Seit Januar 2002 ist der Euro als offizielles Zahlungsmittel im Kosovo anerkannt. Das erste Land im Balkan, das der Euro-Einführung eigenständig zustimmte. Später entschied sich auch Montenegro für die europäische Gemeinschaftswährung. Zwischen der EU und dem Land ohne eigene Euro-Münzen bestehen keinerlei Verträge, die diese Nation als EURO-Land ausweisen würde. Die Prägung landeseigener Münzstücke ist daher nicht zulässig. Der Einkauf von Münzen und Banknoten erfolgt auf Basis der eigenen Willenserklärung durch Gold, Wertpapiere oder Devisen.

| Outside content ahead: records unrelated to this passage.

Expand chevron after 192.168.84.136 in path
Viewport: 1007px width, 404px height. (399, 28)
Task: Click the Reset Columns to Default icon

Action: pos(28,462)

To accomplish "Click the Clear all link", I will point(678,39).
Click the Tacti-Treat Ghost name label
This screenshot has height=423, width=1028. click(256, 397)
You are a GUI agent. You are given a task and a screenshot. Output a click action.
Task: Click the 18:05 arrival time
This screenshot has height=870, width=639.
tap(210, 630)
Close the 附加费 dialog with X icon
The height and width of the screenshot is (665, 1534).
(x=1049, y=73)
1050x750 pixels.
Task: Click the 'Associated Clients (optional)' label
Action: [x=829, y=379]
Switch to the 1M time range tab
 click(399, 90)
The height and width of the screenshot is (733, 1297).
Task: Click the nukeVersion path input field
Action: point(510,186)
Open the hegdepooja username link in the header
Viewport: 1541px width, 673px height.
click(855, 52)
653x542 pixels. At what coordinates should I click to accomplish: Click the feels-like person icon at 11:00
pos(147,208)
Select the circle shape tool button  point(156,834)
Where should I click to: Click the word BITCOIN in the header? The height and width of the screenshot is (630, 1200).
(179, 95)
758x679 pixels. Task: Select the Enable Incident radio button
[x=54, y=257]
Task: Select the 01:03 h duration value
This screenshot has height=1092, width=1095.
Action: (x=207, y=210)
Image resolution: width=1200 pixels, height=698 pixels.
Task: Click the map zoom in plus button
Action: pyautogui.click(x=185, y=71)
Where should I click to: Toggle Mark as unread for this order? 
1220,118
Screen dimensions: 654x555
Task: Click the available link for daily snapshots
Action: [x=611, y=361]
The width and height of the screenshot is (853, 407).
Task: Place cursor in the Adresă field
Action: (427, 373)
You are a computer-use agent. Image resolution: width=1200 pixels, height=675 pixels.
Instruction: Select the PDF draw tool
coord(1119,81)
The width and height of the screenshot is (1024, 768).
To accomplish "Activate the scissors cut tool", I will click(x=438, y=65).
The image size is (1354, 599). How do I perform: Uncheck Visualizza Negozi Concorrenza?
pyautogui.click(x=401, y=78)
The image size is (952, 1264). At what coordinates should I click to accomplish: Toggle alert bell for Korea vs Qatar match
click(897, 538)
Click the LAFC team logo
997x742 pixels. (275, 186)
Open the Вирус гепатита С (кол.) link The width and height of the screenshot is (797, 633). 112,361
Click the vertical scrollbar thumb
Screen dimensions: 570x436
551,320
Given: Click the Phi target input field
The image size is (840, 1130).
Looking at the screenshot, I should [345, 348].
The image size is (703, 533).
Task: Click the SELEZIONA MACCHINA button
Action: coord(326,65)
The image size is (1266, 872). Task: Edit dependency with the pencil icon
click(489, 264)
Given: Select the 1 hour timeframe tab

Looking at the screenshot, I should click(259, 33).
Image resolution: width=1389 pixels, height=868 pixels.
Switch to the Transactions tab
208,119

Kosovo - von der D-Mark zum Euro

Bis zum Jahr 1999 war der Dina im Kosovo das Zahlungsmittel Nummer 1. Mit Ende des Krieges stellte der seit 17.02.2008 unabhängige Staat auf die Deutsche Mark um. Mit dem Verschwinden der D-Mark entschieden sich auch die Kosovaren für den Euro. Für die Ausgabe der Münzen sind die Zentralbanken der Mitgliedsländer zuständig. Die Nation ohne eigene Euro-Münzen ist derzeit für Sammler kaum interessant. In den nächsten Jahren könnte sich dies laut Angaben der Europäischen Union ändern. Ein Hindernis für die Prägung eigener Euro-Münzen ist, dass eine Zustimmung aller EU-Staaten erfolgen muss. Da Länder wie Rumänien, Griechenland, Slowakei, Zypern oder Spanien gegen einen Beitritt sind, müssen sich Münzsammler noch gedulden.

Kosovo ein potenzieller Beitrittskandidat

Für ein schnelleres Heranführen wurde von der EU eine finanzielle Hilfe zugesagt. So erhielt der Kosovo in den Jahren 2008 bis 2012 nahezu 500 Millionen Euro. Zudem gibt es noch weitere Maßnahmen zur Stabilisierung des Justiz-, Polizei- und Zollwesens, die eine EU-Mitgliedschaft ermöglichen. Stichproben im Kosovo ergaben, dass die im Umlauf befindenden Euro-Münzen hauptsächlich aus Deutschland und Österreich stammen. Doch auch die Münzen anderer Mitgliedsländer sind zahlreich vorzufinden. Wann sich Sammler und Anleger an Euro-Münzen aus dem Kosovo erfreuen dürfen, ist nicht bekannt. Spekulationen lassen für die Nation ohne eigene Euro-Münzen bei fortführender Stabilisierung eine Vermutung in den nächsten Jahren zu.